A lot of economists and consultants like to point to the GDP/consumption ratio as proof that China isn’t consuming like the US, which gets about 70% of its GDP from consumption (China gets less than 40%). But consider that fixed investment in China has been growing at a frenetic pace, a pace far too fast for consumption to catch up. The fixed asset investment growth for the first two months of this year came in at a record low – but was still 19.7%. It’s very hard to expect consumption, even as it grows steadily, to catch up with a figure like that.

China, in the last 30 years, has only known GDP growth, but in a more market driven economy, recessions will become an eventual reality.”

But look at the growth in catering and retail sales, both of them far outstripping anything in the region or the West. Real retail growth has been exceeding 10% for a decade, and looks set for 14% in 2014, which is several times the equivalent rate of any other large economy. Westerners have to realise that as China shifts to a more market driven economy – in line, coincidentally, with a lot of Western advice – business conditions here will become more volatile.

Interest rate liberalisation means banks will be able to charge more for loans, adding to the financing costs of corporations. That’s already happening. And China will start to let companies default on their debt – something local provincial government were previously loath to do, for fear of losing jobs or weakening confidence in their single-party rule.

Doubters like to point to slower GDP growth rates – 7.5% is slower than the 10% per year of a decade ago. But that’s the norm which has been embraced by China’s government. It’s the figure required to deliver enough growth in employment, arguably a more important figure than GDP growth with current policymakers.
Average incomes will continue to grow and minimum wages will go up 15% in most major cities this year, powering those aforementioned retail sales figures. So all the data points to is a continuation of the China growth story, even as China is also set to become a more normal – and volatile – economy.

That suggests to those worried executives that it’s a good time to launch products for the domestic market here. But the government’s recently found willingness to empower the market won’t be enough on its own to make China a ‘normal’ market economy. Legal and institutional capacity remain seriously substandard in China, largely for reasons related to political control.

The system to deal with the inevitable defaults and fall-outs that are normal in a more volatile, privately-owned economy, will require credible and strong courts and institutions to manage bankruptcies and defaults. These do not yet exist.

China in the last 30 years has only known GDP growth, but in a more market driven economy, recessions will become an eventual reality. One wonders how China’s legal system, in its current form, would be able to handle the inevitable tsunami of legal cases which comes with the unwinding of any boom.

Stabilisation

Many will be listening with glee to the protests of some of the world’s largest hedge funds who have been harping on about the new risk in the Chinese currency. Overseas investors – and political proxies – for a long time have called for the RMB to be allowed to move according to its true value.
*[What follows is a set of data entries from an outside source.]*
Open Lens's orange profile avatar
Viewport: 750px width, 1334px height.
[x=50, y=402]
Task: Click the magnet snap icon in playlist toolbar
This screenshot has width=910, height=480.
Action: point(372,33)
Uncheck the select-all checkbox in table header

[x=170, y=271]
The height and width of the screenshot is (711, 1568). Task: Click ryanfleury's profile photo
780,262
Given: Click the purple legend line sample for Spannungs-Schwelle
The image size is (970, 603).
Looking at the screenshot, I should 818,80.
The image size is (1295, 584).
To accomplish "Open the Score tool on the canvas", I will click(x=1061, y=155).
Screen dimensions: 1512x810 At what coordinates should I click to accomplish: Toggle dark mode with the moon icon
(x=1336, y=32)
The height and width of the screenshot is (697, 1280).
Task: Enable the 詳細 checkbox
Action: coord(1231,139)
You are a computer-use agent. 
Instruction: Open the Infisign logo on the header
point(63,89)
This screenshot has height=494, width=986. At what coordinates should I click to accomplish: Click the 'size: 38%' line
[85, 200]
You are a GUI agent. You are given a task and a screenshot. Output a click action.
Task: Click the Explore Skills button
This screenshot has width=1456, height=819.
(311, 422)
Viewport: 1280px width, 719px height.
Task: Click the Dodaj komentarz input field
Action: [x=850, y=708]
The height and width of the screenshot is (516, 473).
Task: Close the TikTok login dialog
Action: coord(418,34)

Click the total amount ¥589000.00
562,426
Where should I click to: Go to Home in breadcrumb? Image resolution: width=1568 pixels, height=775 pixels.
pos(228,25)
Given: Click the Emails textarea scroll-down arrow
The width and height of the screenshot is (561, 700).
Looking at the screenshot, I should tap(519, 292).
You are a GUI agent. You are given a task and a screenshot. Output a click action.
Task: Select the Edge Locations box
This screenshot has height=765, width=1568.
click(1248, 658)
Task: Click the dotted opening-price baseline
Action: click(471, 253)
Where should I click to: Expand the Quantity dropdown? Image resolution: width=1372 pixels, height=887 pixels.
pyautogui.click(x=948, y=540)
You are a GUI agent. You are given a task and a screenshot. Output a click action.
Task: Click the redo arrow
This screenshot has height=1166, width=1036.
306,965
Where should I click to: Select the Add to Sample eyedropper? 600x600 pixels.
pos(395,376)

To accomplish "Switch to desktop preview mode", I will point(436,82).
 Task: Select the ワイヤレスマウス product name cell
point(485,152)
China has allowed the RMB to gradually rise against the dollar and doing so has also improved local purchasing power. This is much to the delight of those who bet on a rising RMB. But a freer currency regime – which China has promised – should also mean more volatility, as currencies both rise and fall. When the RMB fell 2% early this year, the speculators were burned, and columns inevitably appeared calling for a less volatile RMB.

But if China is to be a more market driven economy, it will be a more volatile one too. Perhaps China watchers should be careful what they wish for.